Talk to your documents. Surface what matters.
AI-powered voice-first document analysis platform that transforms hours of manual review into a 5-minute conversation.
Quick Start • Architecture • Features • Tech Stack • Documentation
Enterprise professionals — insurance adjusters, paralegals, financial analysts — spend 30+ hours per week manually cross-referencing documents, hunting for discrepancies, and writing findings reports. It's slow, error-prone, and soul-crushing.
DocuVoice lets you upload documents and have a voice conversation with an AI agent that has already read, understood, and cross-referenced everything. It surfaces discrepancies, anomalies, and red flags in real-time — while you talk.
Upload a claim file, a policy, medical bills, and a police report. Ask: "Are there any inconsistencies between the claimant's statement and the police report?" — and get an instant, cited answer.
- Voice-First Interface — Natural conversation powered by Amazon Nova Sonic 2 (speech-to-speech, 1M token context)

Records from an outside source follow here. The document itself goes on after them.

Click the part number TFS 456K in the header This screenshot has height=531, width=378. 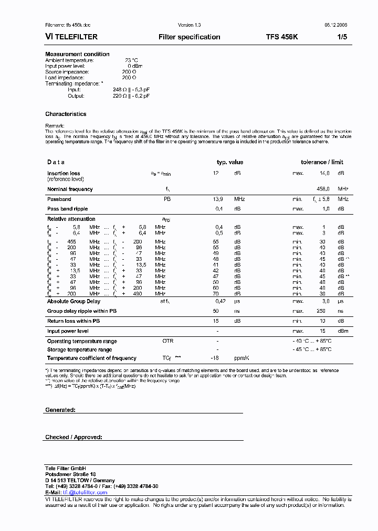281,37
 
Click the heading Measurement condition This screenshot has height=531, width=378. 77,54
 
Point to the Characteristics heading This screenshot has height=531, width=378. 66,114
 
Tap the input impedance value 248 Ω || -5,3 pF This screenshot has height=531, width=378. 131,90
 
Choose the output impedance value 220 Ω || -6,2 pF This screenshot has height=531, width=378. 131,96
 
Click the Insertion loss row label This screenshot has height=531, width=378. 64,173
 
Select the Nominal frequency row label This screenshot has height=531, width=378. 70,189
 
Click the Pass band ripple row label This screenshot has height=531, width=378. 68,209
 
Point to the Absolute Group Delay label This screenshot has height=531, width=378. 74,302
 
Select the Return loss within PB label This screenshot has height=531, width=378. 74,321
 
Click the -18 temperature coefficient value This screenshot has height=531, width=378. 214,358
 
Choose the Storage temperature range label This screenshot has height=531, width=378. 79,349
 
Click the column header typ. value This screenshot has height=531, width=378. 230,163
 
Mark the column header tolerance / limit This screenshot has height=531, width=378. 322,163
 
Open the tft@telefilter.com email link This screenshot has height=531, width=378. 85,493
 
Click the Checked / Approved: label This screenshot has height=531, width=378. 74,437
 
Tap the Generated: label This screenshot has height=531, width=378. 60,410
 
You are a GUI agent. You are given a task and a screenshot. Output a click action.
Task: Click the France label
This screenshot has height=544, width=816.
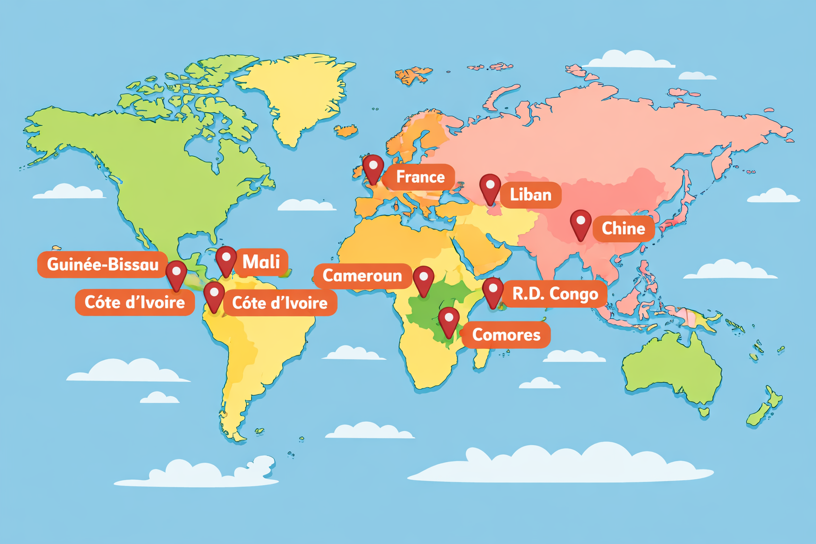coord(420,177)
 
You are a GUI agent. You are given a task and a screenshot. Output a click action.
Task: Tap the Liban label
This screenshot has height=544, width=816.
coord(530,194)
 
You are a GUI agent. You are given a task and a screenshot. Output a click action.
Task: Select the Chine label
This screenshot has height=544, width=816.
coord(623,228)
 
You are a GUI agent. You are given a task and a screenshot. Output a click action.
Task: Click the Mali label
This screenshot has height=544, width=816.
coord(261,262)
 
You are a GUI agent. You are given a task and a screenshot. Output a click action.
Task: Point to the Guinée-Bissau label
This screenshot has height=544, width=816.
coord(103,264)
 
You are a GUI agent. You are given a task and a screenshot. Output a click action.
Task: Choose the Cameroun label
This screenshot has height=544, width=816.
coord(362,276)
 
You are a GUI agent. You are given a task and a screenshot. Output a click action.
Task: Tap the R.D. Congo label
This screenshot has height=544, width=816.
coord(555,294)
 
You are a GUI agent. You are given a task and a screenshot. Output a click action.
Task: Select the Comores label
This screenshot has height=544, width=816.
coord(506,335)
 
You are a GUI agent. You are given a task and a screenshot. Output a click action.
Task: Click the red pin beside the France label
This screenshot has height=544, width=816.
coord(373,168)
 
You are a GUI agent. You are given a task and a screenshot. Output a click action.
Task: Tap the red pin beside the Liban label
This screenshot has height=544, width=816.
coord(490,188)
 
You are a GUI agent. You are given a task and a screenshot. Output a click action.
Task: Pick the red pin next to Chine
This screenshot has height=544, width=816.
coord(581,223)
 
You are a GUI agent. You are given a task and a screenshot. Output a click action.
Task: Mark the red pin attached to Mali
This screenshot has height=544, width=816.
coord(226,260)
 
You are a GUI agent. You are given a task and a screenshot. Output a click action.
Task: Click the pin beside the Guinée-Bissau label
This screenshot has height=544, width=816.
coord(176,274)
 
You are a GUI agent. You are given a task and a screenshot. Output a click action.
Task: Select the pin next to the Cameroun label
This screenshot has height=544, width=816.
coord(423,279)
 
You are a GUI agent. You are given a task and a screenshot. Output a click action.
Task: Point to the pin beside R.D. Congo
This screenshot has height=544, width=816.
coord(492,291)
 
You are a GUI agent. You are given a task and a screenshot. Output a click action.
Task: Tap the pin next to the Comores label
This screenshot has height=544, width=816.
coord(449,320)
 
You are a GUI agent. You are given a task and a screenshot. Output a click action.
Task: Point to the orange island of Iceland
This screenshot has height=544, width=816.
coord(346,130)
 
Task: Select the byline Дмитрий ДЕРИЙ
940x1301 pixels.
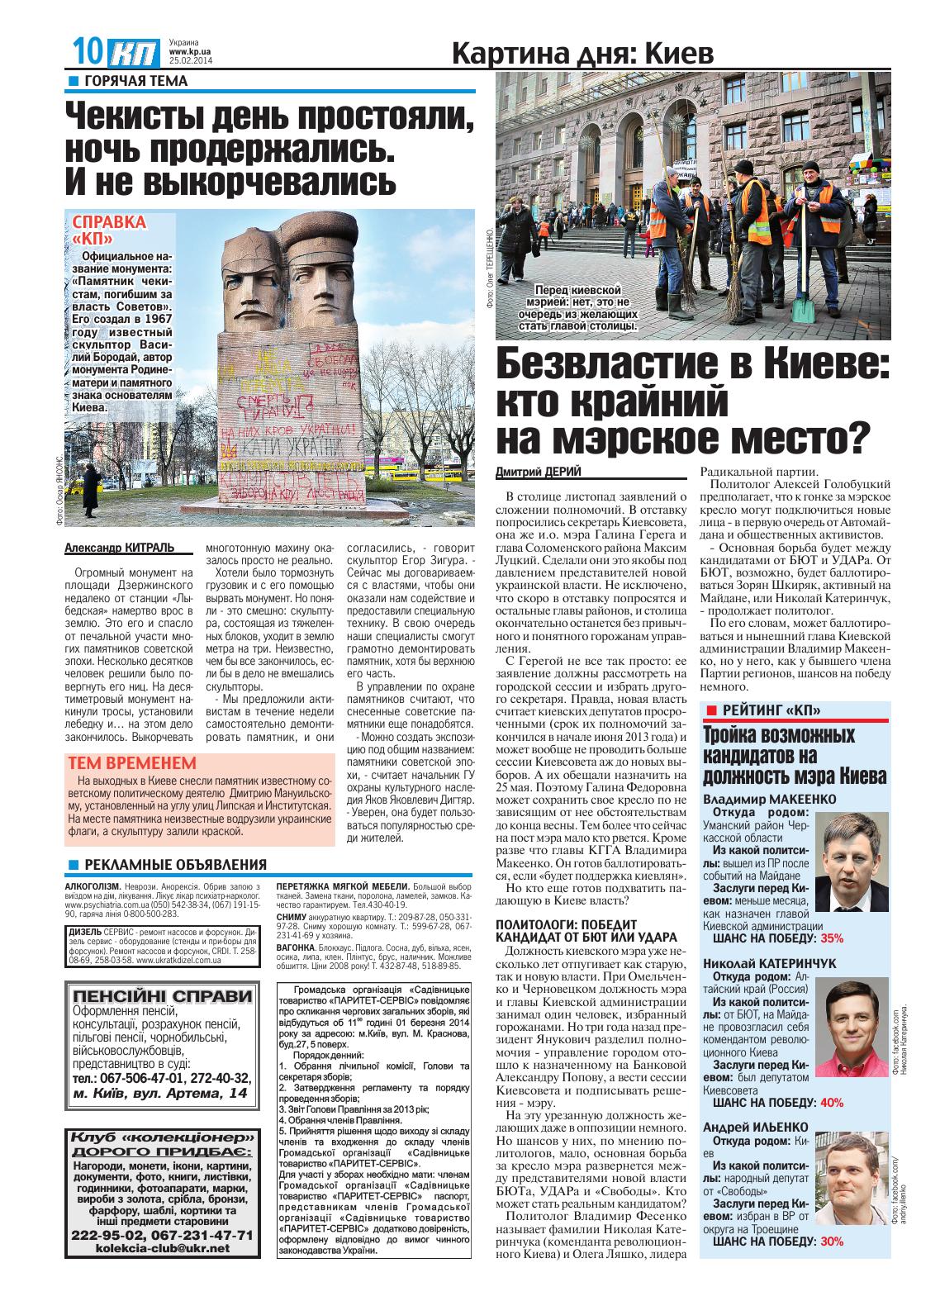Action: click(539, 471)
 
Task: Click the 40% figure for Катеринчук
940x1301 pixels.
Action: click(832, 1102)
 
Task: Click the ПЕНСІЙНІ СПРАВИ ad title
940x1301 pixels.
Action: click(162, 996)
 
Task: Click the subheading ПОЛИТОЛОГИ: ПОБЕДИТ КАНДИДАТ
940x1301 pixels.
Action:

- Intelligent Document Processing — OCR, field extraction, and cross-document analysis via AWS Bedrock + LlamaParse
- Real-Time Findings — Discrepancies, anomalies, red flags surfaced during conversation with severity ratings and confidence scores
- Domain Plugins — Specialized analysis for insurance claims, legal contracts, financial due diligence, and HR compliance
- Function Tools — Agent can search documents, compare fields, calculate exposure, and flag red flags mid-conversation
- Live Transcript — Full session transcript with document references and tool call annotations
- 3-Panel Workspace — Voice orb + transcript | resizable document panel | extracted fields and findings
┌─────────────────────────────────────────────────────────────┐
│ Frontend │
│ Next.js 16 · React 19 · Tailwind v4 │
│ shadcn/ui · Zustand · LiveKit Client SDK │
└──────────────────────┬──────────────────────────────────────┘
│ REST API + WebSocket
┌──────────────────────▼──────────────────────────────────────┐
│ Backend │
│ FastAPI · Pydantic v2 │
│ │
│ ┌─────────────┐ ┌──────────────┐ ┌───────────────────┐ │
│ │ Workspace │ │ Document │ │ LiveKit │ │
│ │ Management │ │ Processing │ │ Token + Room │ │
│ └──────┬──────┘ └──────┬───────┘ └───────┬───────────┘ │
│ │ │ │ │
│ ┌──────▼────────────────▼───────────────────▼───────────┐ │
│ │ Repository Layer (DynamoDB / Memory) │ │
│ └───────────────────────────────────────────────────────┘ │
└──────────────────────┬──────────────────────────────────────┘
│
┌──────────────────────▼──────────────────────────────────────┐
│ Voice Agent │
│ LiveKit Agents v1.4 · Nova Sonic 2 │
│ Silero VAD │
│ │
│ ┌────────────┐ ┌──────────────┐ ┌─────────────────────┐ │
│ │ Domain │ │ Context │ │ Function Tools │ │
│ │ Plugins │ │ Injector │ │ (search, compare, │ │
│ │ │ │ │ │ flag, summarize) │ │
│ └────────────┘ └──────────────┘ └─────────────────────┘ │
└─────────────────────────────────────────────────────────────┘
│
┌──────────────────────▼──────────────────────────────────────┐
│ AWS Services │
│ S3 (uploads) · DynamoDB (data) · Bedrock (AI) · Textract │
└─────────────────────────────────────────────────────────────┘
| Layer | Technology |
|---|---|
| Frontend | Next.js 16, React 19, TypeScript, Tailwind CSS v4, shadcn/ui, Zustand, LiveKit Client |
| Backend | FastAPI, Python 3.13+, Pydantic v2, UV package manager |
| Voice Agent | LiveKit Agents v1.4, Amazon Nova Sonic 2, Silero VAD |
| AI/ML | AWS Bedrock (Nova Pro), Instructor, LlamaParse, PyMuPDF |
| Database | DynamoDB (single-table design) |
| Storage | S3 (presigned uploads) |
| Infra | Docker Compose, App Runner, Vercel, LiveKit Cloud |
docuvoice/
├── frontend/ # Next.js 16 app (pages, components, stores, hooks)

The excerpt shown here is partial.